Teachers shape the PD, but with some conditions

This type of PD is only a year old at the school, said Young, but there are a few rules about how to implement it.

First, its open only to teachers who’ve taught for over three years. For newer teachers, Young emphasized that the school still needs to ground them in core teaching practices. In its first iteration, 20 teachers from the high school signed up.

The second condition was to choose a research question based on a strategy that the teacher was already using in their class.

“We had some teachers who wanted to try out a new reading program. That would’ve been too much,” Young said. Some of the other PD research projects that teachers are currently running include mapping how knowledge about geography can impact math learning, and whether introducing performance art in classes improves how students engage with their academic content.

For Young and Prue, this type of PD flips the switch on what usually happens.

“Imagine that I went to a conference over the summer and saw a session on community connections. And then I ran an in-service [session] to tell my teachers that I’d like them to implement more community engagement in their classrooms. Some people will ask me why that’s relevant to them,” said Young.

The benefit in this type of PD is that teachers will try out a research question that’s relevant to them, and then show the results to their colleagues. “That’s where a school-wide change will take root,” Young added.

Prue said this approach to PD has brought other benefits, like learning research skills while he was also getting a better sense of what engages his students. “Next time, I’m going to invite a bigger group of community members, high school students and teachers from junior high, to test the impact of my methods,” Prue said.

Reset for the next year

As Prue heads off to pursue his fellowship, Young plans to tweak this PD experiment for the next cohort. The PD in the second year won’t be linked to getting university course credit, an arrangement Young had struck with the Southern New Hampshire University in the first iteration of the PD. That arrangement ended up being cumbersome, he said.

“If teachers were to do an action research project, I wanted it to be a well-designed one that would actually test their methodology. But for the credit, we had to frontload a lot of the information, and we didn’t have enough time at the end to go through teacher reflections,” said Young.

What Young will retain are the trainings on how to look for the right research question and study it. Teachers often won’t have the skill set to come up with a research project or find time to read the current literature on teacher practices. Young plans to continue that support for future cohorts.
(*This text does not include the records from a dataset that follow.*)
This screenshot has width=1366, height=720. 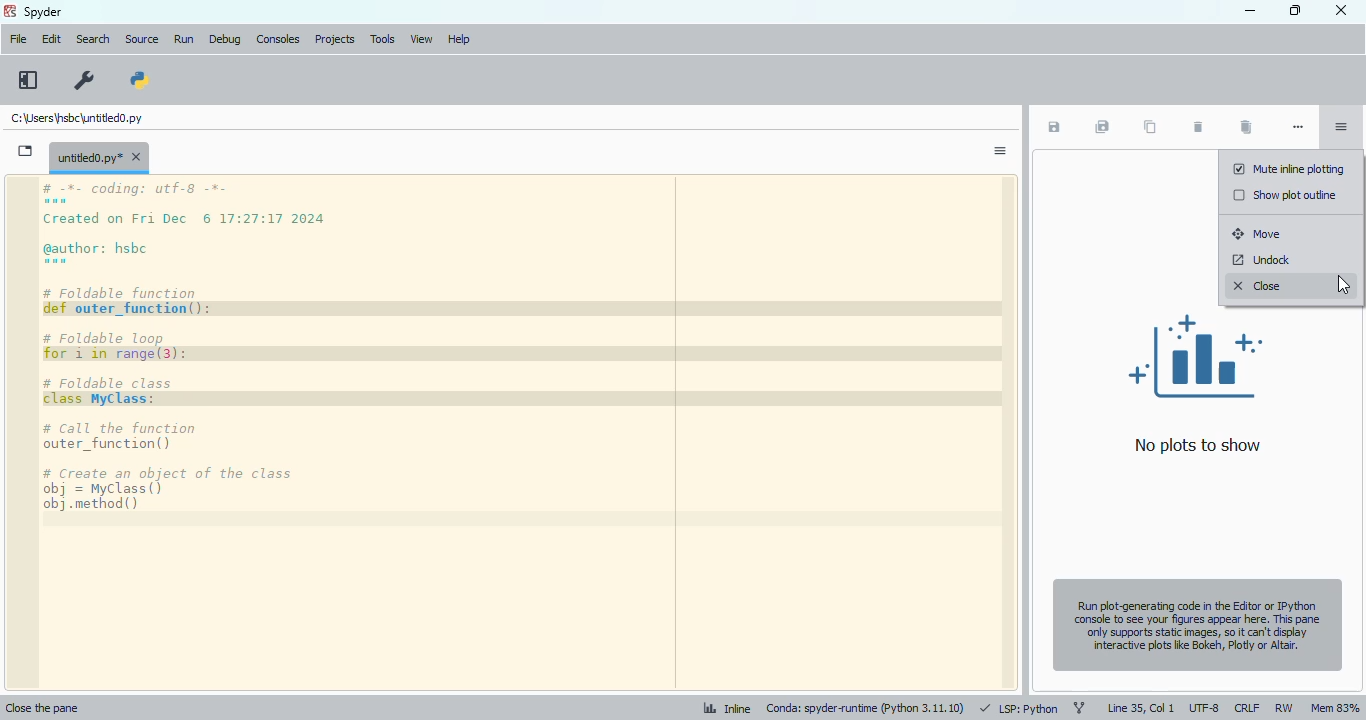 What do you see at coordinates (999, 151) in the screenshot?
I see `options` at bounding box center [999, 151].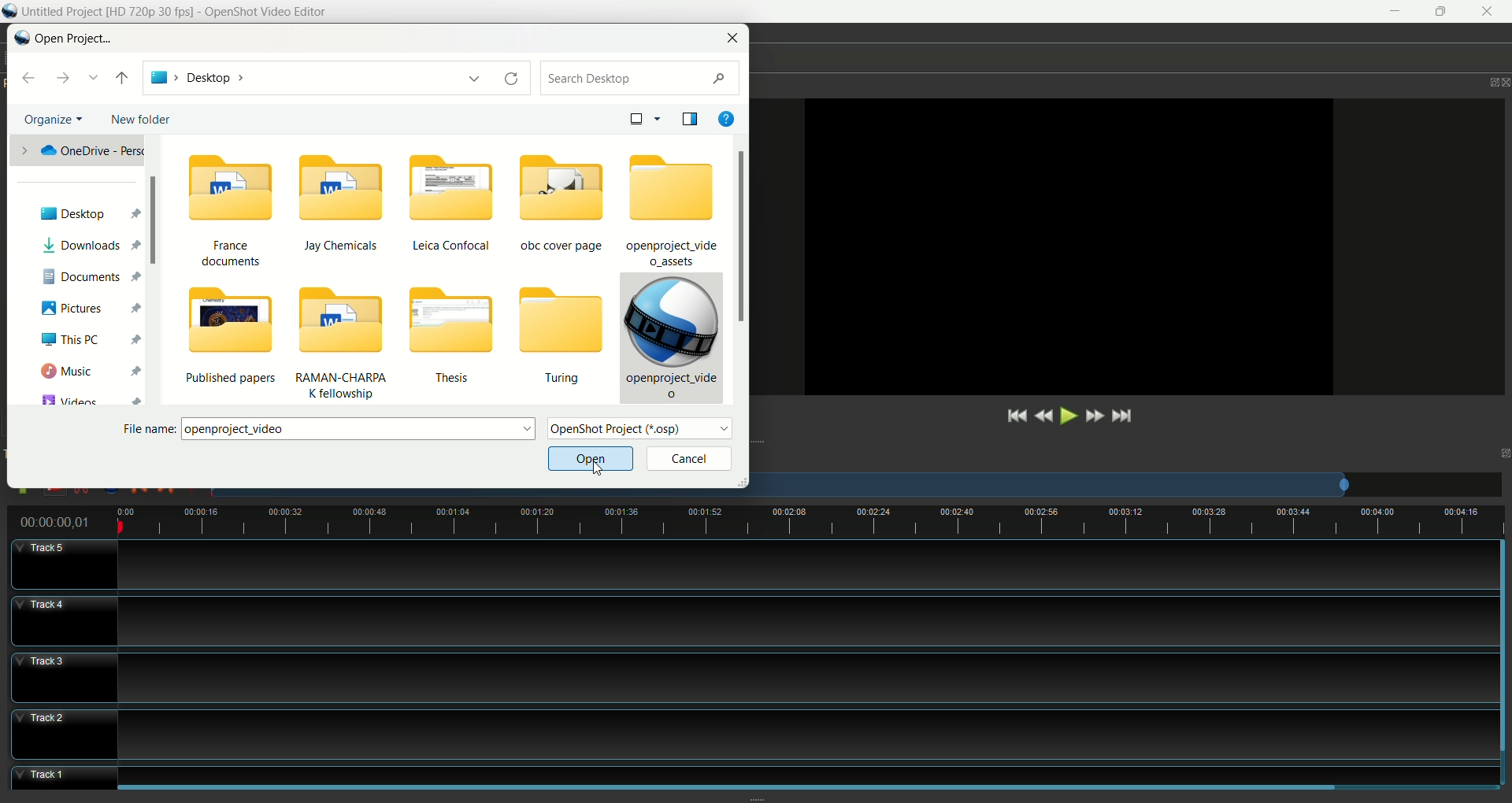 This screenshot has height=803, width=1512. Describe the element at coordinates (743, 269) in the screenshot. I see `scroll bar` at that location.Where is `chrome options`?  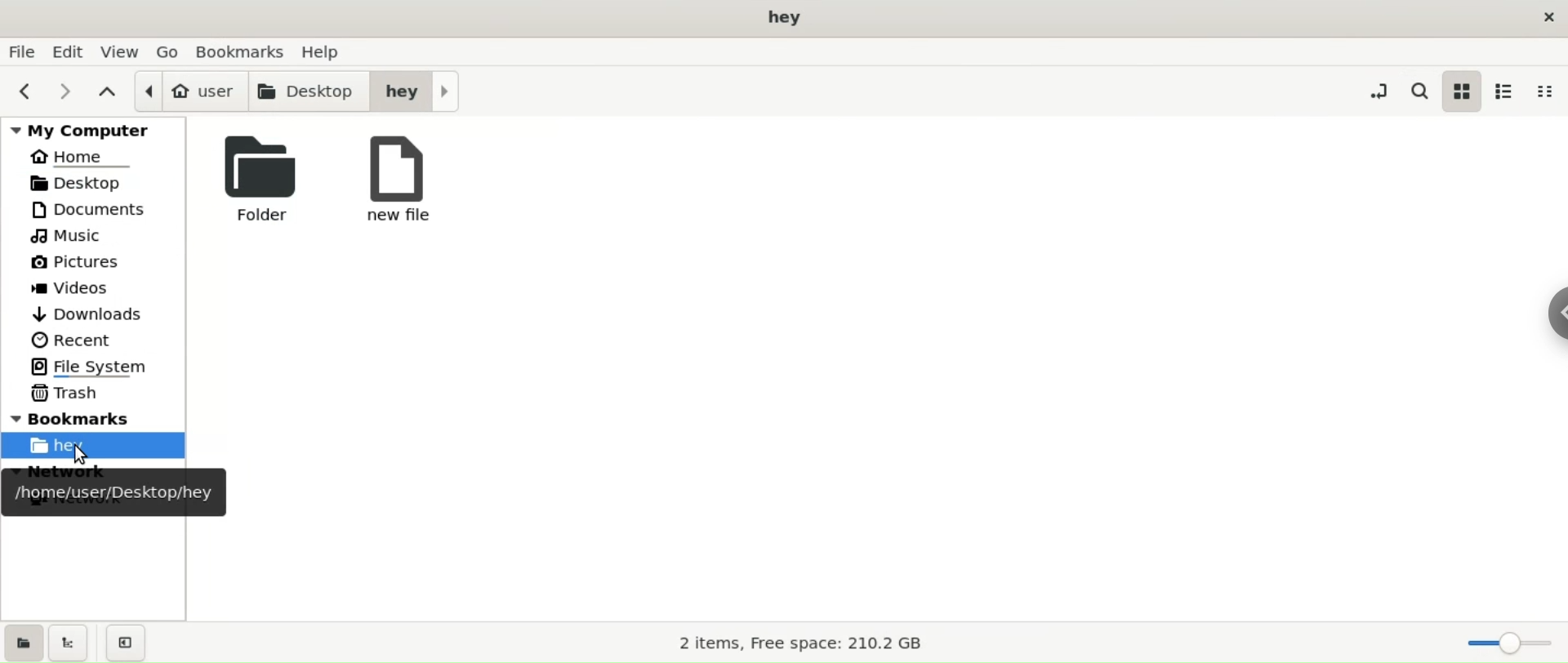 chrome options is located at coordinates (1558, 307).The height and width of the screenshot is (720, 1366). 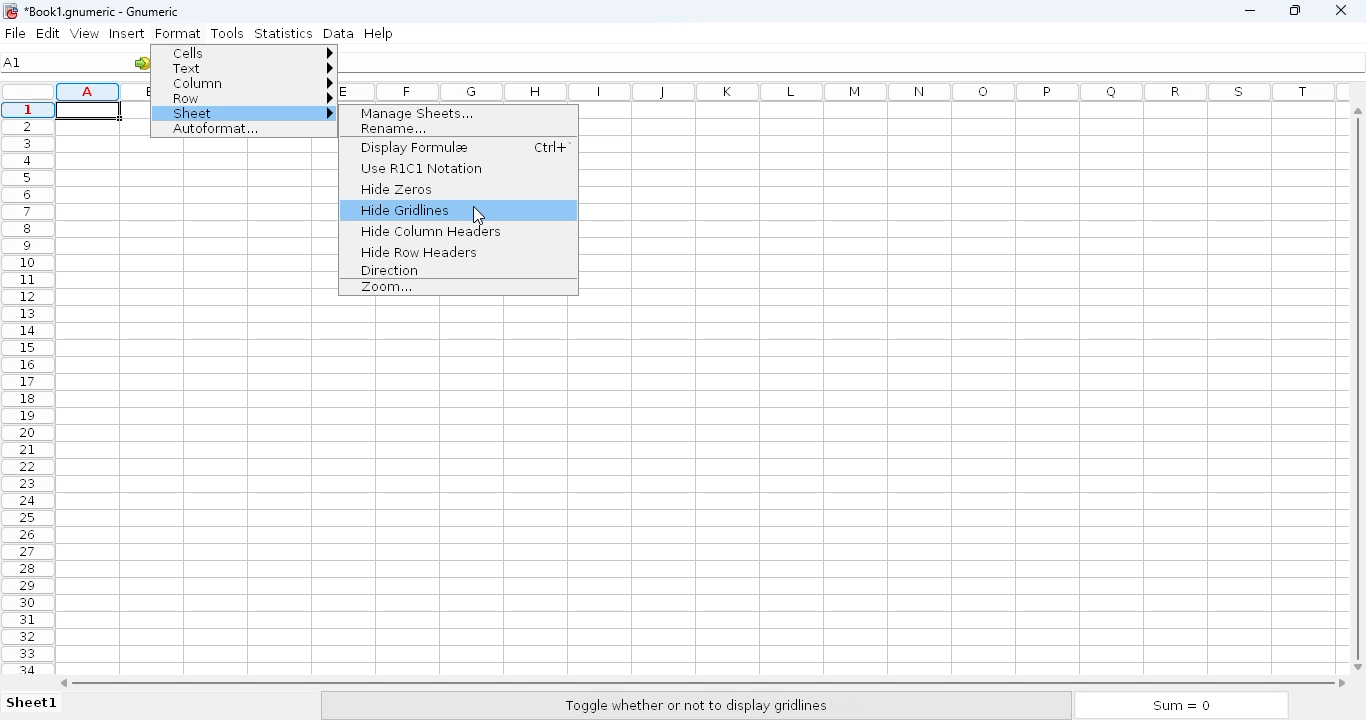 I want to click on toggle whether or not to display gridlines, so click(x=695, y=706).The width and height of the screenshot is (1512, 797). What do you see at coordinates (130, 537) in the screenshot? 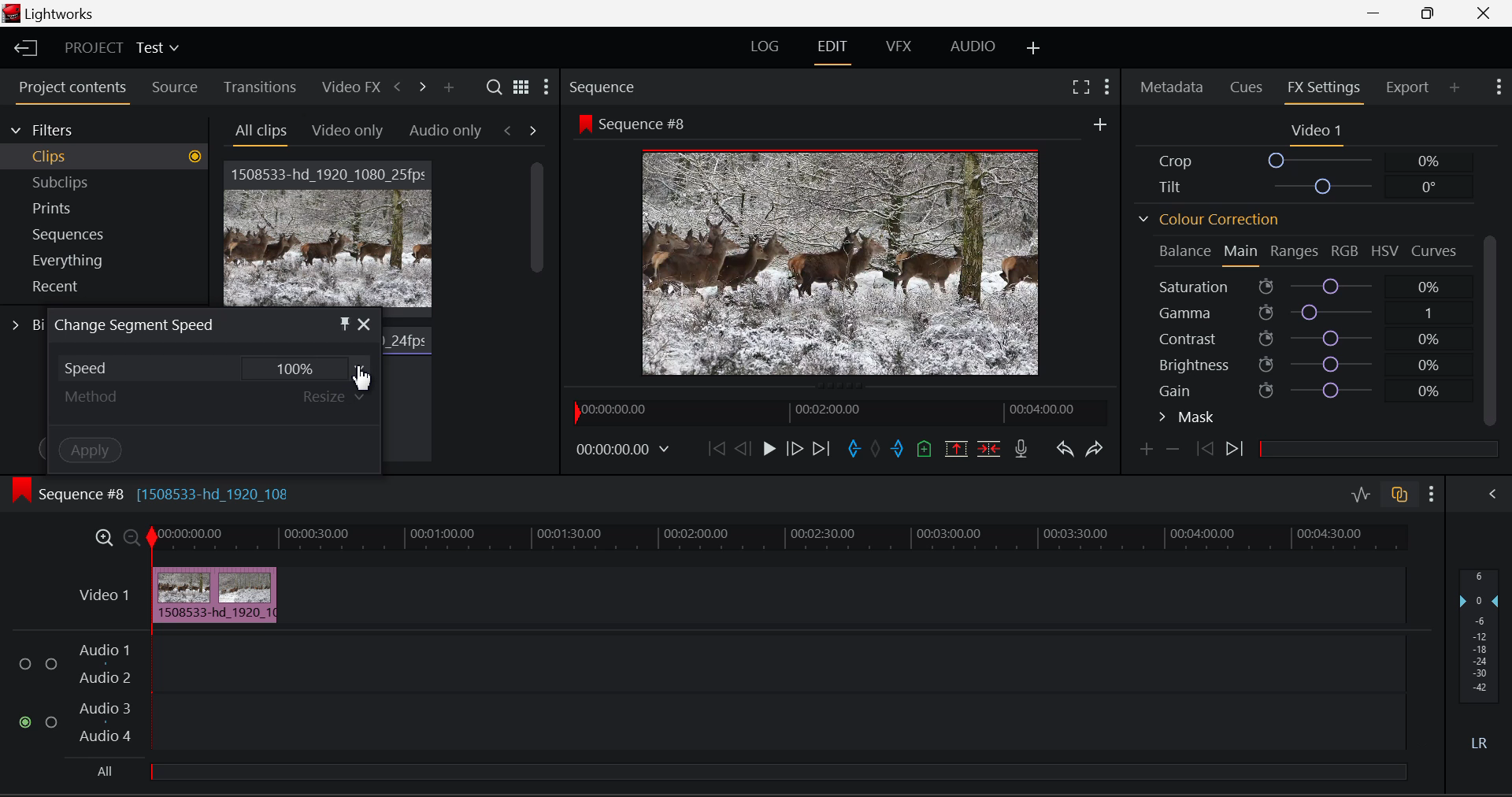
I see `Minimize Timeline` at bounding box center [130, 537].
The school has built time into their professional development days for teachers to work on their research projects. Young wants more teachers to sign up for the next round but isn’t yet suggesting topics for them to research.

“I want teachers to reflect on their practice and ask hard questions. It’s not about how big the project is. I’ll be happy if I see teachers take up more projects around proficiency-based learning, he said. “But we’re not there yet.”